• **Extracted items**

>> begin

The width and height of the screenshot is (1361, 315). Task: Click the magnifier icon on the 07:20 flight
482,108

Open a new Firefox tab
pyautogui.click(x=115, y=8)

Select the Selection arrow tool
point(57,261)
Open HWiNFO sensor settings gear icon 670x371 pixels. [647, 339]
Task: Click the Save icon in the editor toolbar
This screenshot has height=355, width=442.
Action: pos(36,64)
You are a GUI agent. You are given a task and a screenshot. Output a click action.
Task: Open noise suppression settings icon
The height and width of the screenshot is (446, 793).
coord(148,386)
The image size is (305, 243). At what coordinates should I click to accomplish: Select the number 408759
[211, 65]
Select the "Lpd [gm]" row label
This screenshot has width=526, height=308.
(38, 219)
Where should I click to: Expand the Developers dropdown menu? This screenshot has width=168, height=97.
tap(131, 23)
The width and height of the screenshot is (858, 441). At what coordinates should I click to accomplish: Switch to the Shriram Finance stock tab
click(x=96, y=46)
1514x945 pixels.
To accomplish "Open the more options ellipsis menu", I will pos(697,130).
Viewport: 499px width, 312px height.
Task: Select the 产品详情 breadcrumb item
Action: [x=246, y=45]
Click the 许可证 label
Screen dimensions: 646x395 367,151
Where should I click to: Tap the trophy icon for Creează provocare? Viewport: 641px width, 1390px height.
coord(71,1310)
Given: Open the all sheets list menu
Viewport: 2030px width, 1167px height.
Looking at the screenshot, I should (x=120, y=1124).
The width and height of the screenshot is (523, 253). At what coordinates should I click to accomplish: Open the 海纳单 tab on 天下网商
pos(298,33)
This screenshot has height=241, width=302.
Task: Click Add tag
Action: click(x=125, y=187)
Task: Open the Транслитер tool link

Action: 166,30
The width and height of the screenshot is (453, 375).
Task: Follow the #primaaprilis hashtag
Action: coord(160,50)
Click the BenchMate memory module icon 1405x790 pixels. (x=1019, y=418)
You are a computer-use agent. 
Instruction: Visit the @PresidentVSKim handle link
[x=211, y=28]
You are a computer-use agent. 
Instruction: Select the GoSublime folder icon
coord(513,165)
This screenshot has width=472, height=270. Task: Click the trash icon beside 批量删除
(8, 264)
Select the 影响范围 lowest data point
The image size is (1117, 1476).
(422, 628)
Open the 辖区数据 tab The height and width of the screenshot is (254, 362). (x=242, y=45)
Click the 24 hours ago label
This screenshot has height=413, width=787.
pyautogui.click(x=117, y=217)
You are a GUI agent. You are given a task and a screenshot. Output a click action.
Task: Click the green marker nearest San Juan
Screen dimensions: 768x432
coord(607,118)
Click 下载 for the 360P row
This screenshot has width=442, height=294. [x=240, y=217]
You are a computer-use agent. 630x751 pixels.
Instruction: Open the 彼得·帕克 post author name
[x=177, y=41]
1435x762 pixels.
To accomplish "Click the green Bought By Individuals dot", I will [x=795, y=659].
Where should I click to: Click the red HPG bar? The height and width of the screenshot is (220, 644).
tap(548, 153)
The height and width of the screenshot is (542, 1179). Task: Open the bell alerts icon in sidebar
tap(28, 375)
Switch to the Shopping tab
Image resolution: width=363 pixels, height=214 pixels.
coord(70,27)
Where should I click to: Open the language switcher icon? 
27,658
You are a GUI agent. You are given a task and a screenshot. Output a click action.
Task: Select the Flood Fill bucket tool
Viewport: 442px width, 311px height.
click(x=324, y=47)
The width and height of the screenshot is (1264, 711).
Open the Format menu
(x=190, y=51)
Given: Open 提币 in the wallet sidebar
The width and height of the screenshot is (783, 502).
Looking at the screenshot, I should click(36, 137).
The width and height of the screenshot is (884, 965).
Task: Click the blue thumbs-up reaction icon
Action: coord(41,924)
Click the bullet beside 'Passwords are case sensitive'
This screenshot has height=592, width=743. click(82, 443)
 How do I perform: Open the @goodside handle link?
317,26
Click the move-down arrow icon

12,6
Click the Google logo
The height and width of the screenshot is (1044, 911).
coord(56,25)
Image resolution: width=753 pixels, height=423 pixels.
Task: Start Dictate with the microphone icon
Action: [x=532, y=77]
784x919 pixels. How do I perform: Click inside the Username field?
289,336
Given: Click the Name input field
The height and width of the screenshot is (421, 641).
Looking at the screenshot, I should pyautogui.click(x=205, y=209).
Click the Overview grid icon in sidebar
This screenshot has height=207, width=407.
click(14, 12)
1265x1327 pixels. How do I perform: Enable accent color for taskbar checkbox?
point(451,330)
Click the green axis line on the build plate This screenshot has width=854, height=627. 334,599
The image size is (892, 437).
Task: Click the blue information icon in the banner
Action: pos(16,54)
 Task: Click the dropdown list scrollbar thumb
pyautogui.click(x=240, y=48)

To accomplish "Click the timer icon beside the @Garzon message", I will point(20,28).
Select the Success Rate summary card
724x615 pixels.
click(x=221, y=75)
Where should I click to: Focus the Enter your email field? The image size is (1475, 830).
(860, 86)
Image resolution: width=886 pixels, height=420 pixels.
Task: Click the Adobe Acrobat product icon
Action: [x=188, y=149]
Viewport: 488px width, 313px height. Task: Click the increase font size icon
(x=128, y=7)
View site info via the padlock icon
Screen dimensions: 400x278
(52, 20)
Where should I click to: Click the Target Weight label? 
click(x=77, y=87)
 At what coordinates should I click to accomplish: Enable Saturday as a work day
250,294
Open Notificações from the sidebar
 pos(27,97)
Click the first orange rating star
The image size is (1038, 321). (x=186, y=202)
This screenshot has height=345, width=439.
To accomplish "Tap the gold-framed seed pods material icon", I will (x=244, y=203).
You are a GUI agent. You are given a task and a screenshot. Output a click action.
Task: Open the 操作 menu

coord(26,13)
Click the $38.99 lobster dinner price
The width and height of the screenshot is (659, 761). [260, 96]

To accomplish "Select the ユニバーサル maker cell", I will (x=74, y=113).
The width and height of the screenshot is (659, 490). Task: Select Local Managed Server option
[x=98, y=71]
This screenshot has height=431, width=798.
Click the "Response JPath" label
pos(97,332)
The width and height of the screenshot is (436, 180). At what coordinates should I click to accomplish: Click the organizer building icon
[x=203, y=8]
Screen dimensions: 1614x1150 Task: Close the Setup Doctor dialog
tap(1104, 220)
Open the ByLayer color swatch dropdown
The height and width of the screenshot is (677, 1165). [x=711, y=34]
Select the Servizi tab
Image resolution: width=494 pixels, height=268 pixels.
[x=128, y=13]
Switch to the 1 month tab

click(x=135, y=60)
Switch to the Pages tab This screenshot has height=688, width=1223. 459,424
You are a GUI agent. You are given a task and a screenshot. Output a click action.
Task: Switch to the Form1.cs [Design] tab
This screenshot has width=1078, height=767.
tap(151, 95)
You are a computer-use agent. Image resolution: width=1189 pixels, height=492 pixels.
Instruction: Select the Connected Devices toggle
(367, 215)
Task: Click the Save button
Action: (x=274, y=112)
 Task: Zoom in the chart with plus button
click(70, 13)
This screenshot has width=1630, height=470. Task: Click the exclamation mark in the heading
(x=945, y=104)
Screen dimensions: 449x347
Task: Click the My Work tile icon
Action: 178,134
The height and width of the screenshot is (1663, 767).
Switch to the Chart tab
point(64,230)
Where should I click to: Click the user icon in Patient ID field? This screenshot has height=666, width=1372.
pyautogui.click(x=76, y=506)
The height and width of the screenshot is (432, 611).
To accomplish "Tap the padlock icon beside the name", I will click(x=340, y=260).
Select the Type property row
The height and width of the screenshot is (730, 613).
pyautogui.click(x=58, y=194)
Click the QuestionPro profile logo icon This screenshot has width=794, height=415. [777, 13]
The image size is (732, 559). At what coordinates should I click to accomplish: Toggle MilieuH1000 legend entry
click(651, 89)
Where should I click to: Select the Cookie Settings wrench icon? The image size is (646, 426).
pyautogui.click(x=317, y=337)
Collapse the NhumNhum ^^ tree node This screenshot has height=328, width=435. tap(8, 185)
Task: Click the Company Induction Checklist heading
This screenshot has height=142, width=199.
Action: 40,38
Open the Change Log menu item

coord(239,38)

>> end

• **Stated task**
Copy out the items from the line containing "Collapse the NhumNhum" through the end, line for line.

• **Answer to this problem**
Collapse the NhumNhum ^^ tree node This screenshot has height=328, width=435. tap(8, 185)
Task: Click the Company Induction Checklist heading
This screenshot has height=142, width=199.
Action: 40,38
Open the Change Log menu item

coord(239,38)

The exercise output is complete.